Iris Kronenbitter vom baden-württembergischen Wirtschaftsministerium und Leiterin der bundesweiten Gründerinnenagentur „bga“ appellierte an die Frauen, die Chancen zu nutzen, die ihnen die Digitalisierung bietet. „Wir haben heute die am besten qualifiziere Frauengeneration aller Zeiten, quer durch alle Bildungsabschlüsse. Aber die Frauen bleiben oft unter ihren Möglichkeiten.“ Als häufigsten Grund nannte Iris Kronenbitter „familienbedingte Brüche“. Gleichwohl gebe es viele Frauen, die aus Überzeugung in die Selbstständigkeit gehen würden, da sie ihre eigenen Ideen umsetzen und über Arbeitszeit und -ort selbst bestimmen wollten. Sie betonte mehrfach, wie wichtig dabei Vernetzung sei und wies auf Angebote für Frauen wie „startup bw women“ im Rahmen der Start-up-Kampagne des Landes hin.
Netzwerken war auch eines der Anliegen der Hauptrednerin beim Konstanzer Frauenwirtschaftstag, der in Berlin lebenden Geschäftsführerin von „startup affairs“ und Gründerin des Netzwerks Global Digital Women, Tijen Onaran (siehe Interview Seite 49). In ihrem Vortrag sprach sie auch über Auswüchse der Digitalisierung. So würden viele Konzerne „auf Start-up machen“ – Krawatten abschaffen, das Duzen einführen, einen Tischkicker aufstellen und weiße Turnschuhe tragen. Ihrer Meinung nach wichtig: Unternehmen sollten die Organisation ihrer Führung überprüfen, aber ohne alles infrage zu stellen. Tijen Onaran plädierte dafür, gemischte Teams zu bilden, in denen geschlechts-, alters-, hierarchie- und nationenübergreifend zusammengearbeitet wird. Das sei zwar mitunter anstrengend. „Aber je diverser ein Team ist, umso besser kann es angesichts der Digitalisierung agieren.“ Innovationen würden aber nur entstehen, wenn es in einem Unternehmen auch eine gesunde Fehlerkultur gebe. Um die Mitarbeiter zusammenzubringen, müssten die Unternehmen Netzwerkformate schaffen. „Je digitaler wir werden, umso größer ist die Sehnsucht nach Analogie“, sagte sie und nannte den Otto-Versand, Siemens und BMW als positive Beispiele.
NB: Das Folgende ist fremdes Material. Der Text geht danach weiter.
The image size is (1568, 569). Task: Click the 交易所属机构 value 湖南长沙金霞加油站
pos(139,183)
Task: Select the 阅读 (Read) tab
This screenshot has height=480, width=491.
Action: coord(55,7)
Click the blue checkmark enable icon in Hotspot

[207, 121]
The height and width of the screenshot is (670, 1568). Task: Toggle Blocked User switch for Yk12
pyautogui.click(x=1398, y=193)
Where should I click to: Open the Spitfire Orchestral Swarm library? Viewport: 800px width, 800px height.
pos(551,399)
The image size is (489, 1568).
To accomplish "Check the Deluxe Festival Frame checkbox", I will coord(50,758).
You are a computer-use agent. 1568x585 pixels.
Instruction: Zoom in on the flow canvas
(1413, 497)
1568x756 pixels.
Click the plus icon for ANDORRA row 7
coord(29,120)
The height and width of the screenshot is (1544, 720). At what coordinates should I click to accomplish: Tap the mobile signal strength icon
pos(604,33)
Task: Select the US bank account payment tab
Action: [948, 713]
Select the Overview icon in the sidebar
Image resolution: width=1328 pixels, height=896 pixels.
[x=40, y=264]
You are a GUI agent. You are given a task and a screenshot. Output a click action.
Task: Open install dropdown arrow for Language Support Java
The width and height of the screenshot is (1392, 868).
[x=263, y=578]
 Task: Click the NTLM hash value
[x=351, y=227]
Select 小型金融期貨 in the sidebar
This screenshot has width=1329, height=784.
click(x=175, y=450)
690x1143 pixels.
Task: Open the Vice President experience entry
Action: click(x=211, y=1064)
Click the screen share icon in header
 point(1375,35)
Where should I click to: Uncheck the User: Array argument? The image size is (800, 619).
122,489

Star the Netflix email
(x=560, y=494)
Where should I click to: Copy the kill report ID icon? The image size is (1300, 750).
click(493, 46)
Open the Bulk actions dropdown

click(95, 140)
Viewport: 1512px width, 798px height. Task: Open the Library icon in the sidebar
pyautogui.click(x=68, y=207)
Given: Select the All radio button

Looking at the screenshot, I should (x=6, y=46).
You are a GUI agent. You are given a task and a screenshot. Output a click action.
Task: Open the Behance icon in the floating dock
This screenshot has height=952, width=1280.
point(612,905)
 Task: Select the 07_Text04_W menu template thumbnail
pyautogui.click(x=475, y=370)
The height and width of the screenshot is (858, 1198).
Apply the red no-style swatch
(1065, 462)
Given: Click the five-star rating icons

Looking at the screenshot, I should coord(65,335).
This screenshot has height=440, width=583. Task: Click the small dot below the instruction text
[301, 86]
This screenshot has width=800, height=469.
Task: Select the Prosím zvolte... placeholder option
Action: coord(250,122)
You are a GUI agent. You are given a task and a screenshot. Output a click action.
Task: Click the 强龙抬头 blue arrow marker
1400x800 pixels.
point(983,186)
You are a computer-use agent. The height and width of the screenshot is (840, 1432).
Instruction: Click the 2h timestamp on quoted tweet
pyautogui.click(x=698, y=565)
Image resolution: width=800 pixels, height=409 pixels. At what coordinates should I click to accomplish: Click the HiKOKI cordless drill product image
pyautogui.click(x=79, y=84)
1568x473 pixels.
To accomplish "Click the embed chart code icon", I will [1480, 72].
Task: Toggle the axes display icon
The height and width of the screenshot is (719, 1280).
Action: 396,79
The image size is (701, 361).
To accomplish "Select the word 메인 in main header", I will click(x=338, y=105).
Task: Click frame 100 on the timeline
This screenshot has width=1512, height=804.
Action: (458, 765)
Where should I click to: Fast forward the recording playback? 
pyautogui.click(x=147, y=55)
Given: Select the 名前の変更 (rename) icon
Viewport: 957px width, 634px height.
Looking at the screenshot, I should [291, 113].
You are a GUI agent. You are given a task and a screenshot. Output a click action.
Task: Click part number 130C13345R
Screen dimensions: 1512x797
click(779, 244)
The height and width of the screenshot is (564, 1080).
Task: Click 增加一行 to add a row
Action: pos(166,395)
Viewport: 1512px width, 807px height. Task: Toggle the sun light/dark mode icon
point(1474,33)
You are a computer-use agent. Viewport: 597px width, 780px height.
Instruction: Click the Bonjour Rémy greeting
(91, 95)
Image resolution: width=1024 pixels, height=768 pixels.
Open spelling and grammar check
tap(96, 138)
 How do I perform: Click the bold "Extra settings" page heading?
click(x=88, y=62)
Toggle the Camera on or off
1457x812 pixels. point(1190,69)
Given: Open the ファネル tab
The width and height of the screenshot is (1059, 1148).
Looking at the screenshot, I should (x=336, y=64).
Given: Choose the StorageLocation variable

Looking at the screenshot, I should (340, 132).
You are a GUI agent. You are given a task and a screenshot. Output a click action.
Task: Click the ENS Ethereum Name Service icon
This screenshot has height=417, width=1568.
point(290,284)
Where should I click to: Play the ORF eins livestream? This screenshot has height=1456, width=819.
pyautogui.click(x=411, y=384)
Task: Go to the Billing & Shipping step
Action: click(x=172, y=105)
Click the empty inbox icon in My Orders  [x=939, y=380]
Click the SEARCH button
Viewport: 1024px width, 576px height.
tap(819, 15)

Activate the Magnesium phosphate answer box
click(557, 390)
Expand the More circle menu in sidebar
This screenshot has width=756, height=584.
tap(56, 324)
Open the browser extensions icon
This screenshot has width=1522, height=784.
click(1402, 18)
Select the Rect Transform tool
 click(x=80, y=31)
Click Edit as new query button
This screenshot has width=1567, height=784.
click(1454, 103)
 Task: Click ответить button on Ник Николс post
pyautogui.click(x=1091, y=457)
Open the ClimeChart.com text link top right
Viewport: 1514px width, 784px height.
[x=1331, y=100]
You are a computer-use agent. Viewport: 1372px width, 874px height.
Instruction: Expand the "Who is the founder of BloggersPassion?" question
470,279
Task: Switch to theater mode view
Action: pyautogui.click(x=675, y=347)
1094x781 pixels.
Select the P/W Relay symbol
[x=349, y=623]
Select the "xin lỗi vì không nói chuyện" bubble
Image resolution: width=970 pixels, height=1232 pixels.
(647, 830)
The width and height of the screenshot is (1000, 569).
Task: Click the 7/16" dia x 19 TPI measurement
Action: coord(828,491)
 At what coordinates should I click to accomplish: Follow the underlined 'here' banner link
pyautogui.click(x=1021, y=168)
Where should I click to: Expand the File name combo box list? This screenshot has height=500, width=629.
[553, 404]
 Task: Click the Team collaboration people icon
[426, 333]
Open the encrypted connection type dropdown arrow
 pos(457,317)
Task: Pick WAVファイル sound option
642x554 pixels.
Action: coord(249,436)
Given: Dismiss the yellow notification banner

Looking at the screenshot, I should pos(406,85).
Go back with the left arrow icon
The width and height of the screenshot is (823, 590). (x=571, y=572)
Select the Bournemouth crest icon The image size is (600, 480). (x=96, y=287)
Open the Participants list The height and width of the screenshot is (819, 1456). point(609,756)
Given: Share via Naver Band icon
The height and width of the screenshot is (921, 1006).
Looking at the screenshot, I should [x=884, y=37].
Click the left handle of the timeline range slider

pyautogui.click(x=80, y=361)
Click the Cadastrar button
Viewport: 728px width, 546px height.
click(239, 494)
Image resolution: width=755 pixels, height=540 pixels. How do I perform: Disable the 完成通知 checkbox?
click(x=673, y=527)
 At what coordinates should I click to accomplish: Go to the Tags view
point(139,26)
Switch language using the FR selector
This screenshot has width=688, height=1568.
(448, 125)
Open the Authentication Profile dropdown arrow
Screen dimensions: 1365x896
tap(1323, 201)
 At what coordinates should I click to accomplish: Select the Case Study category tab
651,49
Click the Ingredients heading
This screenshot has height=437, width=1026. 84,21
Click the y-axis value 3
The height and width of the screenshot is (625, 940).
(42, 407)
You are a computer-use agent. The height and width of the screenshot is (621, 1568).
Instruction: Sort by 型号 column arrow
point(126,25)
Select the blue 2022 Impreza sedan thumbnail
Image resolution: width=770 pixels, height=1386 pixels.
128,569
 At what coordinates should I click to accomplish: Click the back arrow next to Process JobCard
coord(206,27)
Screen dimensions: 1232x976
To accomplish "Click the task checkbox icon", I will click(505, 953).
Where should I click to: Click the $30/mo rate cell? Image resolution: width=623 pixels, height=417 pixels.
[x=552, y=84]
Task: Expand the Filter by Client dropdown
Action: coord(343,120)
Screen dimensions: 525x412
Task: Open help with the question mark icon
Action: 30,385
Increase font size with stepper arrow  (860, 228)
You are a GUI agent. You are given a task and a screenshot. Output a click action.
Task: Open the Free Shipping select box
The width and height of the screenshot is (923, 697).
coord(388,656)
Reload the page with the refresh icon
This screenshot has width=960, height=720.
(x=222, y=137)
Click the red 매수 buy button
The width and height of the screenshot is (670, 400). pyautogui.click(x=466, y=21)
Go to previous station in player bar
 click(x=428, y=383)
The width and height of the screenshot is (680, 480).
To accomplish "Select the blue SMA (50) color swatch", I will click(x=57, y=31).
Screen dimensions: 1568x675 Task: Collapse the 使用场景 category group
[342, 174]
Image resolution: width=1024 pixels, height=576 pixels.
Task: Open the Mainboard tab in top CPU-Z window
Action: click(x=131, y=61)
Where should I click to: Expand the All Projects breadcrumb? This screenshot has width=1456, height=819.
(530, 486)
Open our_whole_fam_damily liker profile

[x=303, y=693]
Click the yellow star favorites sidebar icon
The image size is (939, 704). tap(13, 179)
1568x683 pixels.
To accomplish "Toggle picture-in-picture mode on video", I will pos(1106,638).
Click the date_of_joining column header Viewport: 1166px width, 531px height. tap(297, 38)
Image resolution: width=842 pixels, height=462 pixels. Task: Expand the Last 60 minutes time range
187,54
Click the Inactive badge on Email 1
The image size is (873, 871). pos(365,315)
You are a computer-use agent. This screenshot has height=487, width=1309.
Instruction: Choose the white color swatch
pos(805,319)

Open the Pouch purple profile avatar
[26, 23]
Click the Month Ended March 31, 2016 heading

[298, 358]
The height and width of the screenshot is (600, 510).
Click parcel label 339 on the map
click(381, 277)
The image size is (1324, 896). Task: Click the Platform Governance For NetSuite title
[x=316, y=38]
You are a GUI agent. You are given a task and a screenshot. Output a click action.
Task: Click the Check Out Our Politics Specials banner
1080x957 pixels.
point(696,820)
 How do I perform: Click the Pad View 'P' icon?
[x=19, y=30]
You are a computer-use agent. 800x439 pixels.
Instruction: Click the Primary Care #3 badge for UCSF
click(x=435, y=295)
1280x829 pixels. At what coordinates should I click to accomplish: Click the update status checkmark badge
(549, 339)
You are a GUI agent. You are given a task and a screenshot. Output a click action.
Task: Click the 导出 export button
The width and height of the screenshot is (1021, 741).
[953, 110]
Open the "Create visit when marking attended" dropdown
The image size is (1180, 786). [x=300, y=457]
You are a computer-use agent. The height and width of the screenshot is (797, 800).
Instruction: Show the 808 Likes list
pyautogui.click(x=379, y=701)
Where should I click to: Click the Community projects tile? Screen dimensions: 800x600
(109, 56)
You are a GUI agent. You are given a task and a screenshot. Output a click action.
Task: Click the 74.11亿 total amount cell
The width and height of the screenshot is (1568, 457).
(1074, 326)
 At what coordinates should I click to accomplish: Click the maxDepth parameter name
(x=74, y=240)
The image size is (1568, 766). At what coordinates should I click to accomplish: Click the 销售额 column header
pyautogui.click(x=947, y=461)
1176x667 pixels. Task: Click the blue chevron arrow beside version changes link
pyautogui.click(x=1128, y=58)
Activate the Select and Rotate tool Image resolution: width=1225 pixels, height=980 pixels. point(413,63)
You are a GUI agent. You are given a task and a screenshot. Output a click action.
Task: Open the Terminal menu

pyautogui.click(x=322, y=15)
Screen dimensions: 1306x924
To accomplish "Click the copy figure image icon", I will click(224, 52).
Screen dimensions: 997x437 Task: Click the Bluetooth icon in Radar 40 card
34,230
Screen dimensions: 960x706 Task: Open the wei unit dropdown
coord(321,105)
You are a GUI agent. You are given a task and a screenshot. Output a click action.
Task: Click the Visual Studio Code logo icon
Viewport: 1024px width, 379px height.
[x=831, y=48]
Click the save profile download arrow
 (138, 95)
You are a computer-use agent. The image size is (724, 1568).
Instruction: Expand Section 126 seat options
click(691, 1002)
Ein weiteres ist die Avira Operations GmbH & Co. KG in Tettnang, wie bei der Podiumsdiskussion deutlich wurde. Martina Brutsch, HR Manager People Development bei Avira, berichtete, wie das auf Virensoftware spezialisierte und somit von jeher im digitalen Bereich beheimatete Unternehmen angesichts der Digitalisierung neu organisiert worden sei. Agile Teams, die hierarchieübergreifend arbeiten, seien um neue Produkte herum aufgestellt worden. Der Einzelne erhalte dabei mehr Verantwortung, und Scheitern sei erlaubt. Auch diese Teams bräuchten eine klare Steuerung. Allerdings agierten die Führungskräfte eher wie bei einem Wolfsrudel, mal vorne dran, mal hinten, und müssten sich selbst mehr reflektieren als früher.
IHK-Hauptgeschäftsführer Claudius Marx hob hervor, welche Chancen die Digitalisierung der IHK biete, um ihre Mitglieder einfacher erreichen zu können als früher. Auch der Aufwand für die Unternehmen sei geringer geworden, da sie weniger oft in die IHK kommen müssten, was vor allem für Einzelunternehmen zeitlich häufig schwierig gewesen sei. Vorteile der Digitalisierung bei der Existenzgründung hob Alexander Vatovac, Leiter des Fachbereichs Existenzgründung bei der IHK, hervor. Über eine eigene Gruppe in sozialen Medien oder über die alternative Finanzierungsform Crowdfunding könnten Gründer ihre Idee für eine Dienstleistung oder ein Produkt früh testen und Sichtbarkeit schaffen.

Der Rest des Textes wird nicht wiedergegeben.